Internal error from DMD
Chris Nicholson-Sauls
ibisbasenji at gmail.com
Mon Jun 26 05:31:34 PDT 2006
Bradley Smith wrote:
> Jarrett Billingsley wrote:
>
>> Sure. Just wondering what you're trying to store? There might be a
>> simpler way to store it, whatever it is; I've personally never had to
>> use boxes, though maybe you're coming from a dynamically typed
>> background.
>
>
> I'm experimenting with converting some Java code to D, and the code
> stores int, boolean, and String data in a list through the Integer and
> Boolean wrapper objects. Using the D boxer is the only way I've found to
> create a heterogeneous array which includes primitive data elements.
>
> Perhaps the need for boxing could be eliminated by making the code more
> D-like, but at this point, I'm only trying a straight translation.
>
> Bradley
Well, if it only ever works with those three types, you could go with a Var struct.

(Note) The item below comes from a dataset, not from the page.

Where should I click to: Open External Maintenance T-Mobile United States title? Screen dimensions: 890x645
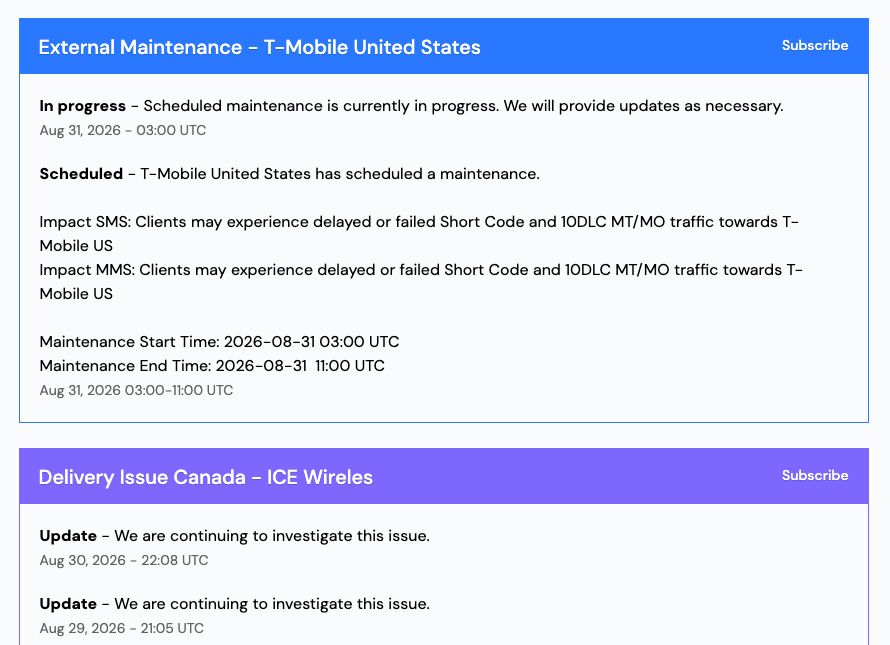tap(259, 47)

# enum VarType { Int, Bool, String }
#
# struct Var {
# VarType type ;
#
# union {
# bool b ;
# int i ;
# char[] s ;
# }
# }
#
# Var[] array;
You can simplify creation of Var structs with a set of static call operators, like such:
# struct Var {
# // ...
# static Var opCall (bool value) {
# Var var ;
#
# var.type = VarType.Bool ;
# var.b = value ;
#
# return var;
# }
# }
While it isn't /the/ most elegant solution possible, its tried and true, and pretty
effective for definite sets of types.